8. The implantable peripheral nerve electrical stimulation analgesia device based on ECAP feedback as described in claim 1, characterized in that: The housing is provided with a suspension and fixing structure for fixing to human fibrous tissue. The suspension and fixing structure is an elastic hook at each of the four corners of the housing. The elastic hook includes a mounting shell and a hook. A connecting spring is fixedly installed inside the mounting shell. A length rod that is slidably connected to the mounting shell is fixedly installed at one end of the connecting spring. A hook is fixedly installed at one end of the length rod. One side of the mounting shell is fixedly connected to the housing.

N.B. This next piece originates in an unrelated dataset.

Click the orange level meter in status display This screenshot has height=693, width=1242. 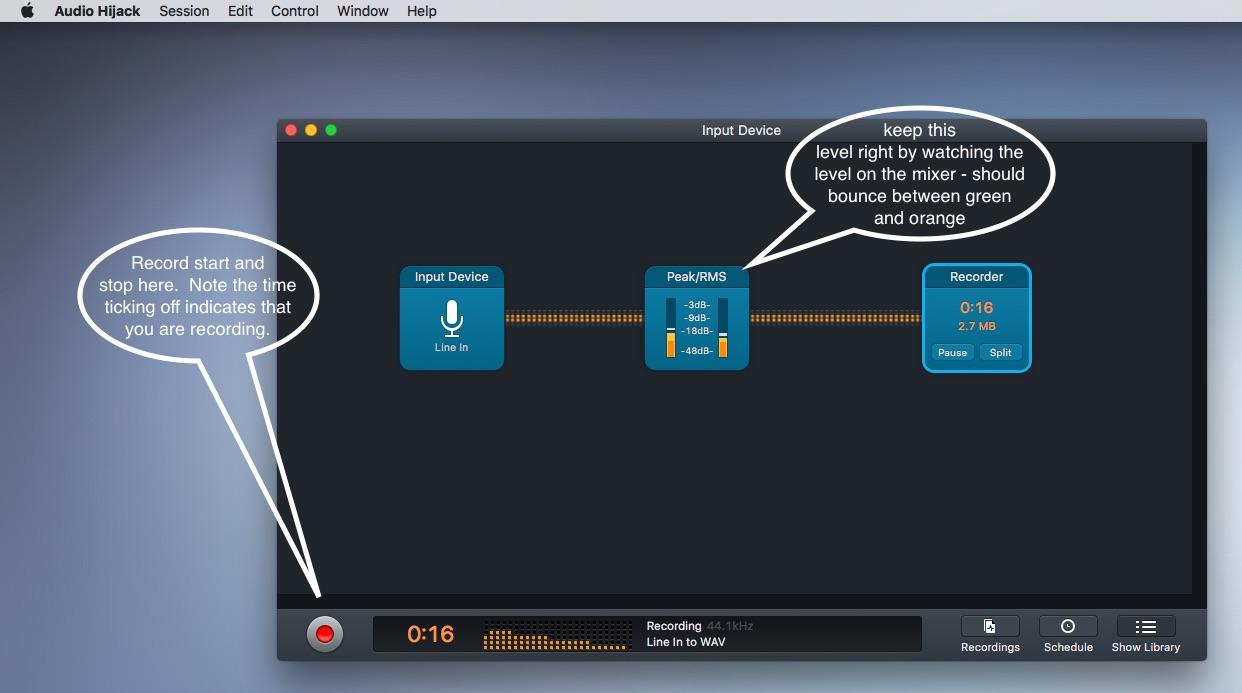(557, 635)
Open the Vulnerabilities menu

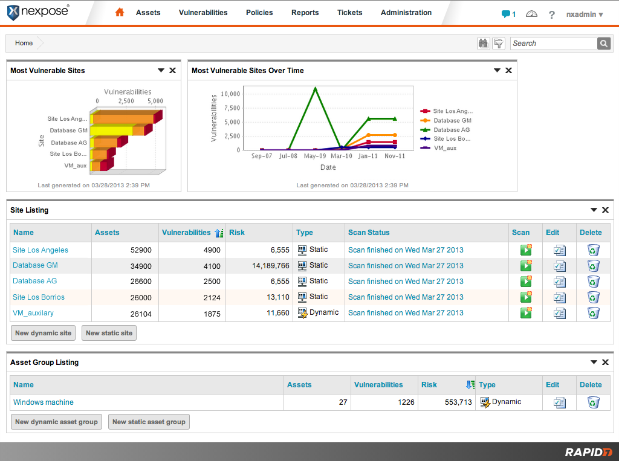click(203, 13)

9. The implantable peripheral nerve electrical stimulation analgesia device based on ECAP feedback as described in claim 1, characterized in that: The circuit wire passes through the outer layer of human muscle tissue that naturally exists between the shell and the target peripheral nerve, establishing an electrical and signal connection between the nerve signal acquisition-feedback electrode and the shell.

10. The control method for the implantable peripheral nerve electrical stimulation analgesia device based on ECAP feedback as described in claim 1, characterized in that: This includes acquiring evoked compound action potential (ECAP) signals from the target peripheral nerve; during the training phase, the ECAP signals are labeled as pain samples and healthy samples based on the patient's pain feedback, and the encoding network is trained through contrastive learning, so that the pain state and the healthy state form a distinguishable reference representation in the latent space. During the operation phase, the real-time ECAP signal is mapped to the latent space through the coding network, and whether it is an abnormal state is determined based on the similarity between the mapping result and the reference representation. When an abnormal state is detected, the output stimulation strategy control signal is triggered, and the electrical stimulation pulses released by the stimulation electrodes to the peripheral nerves are adjusted.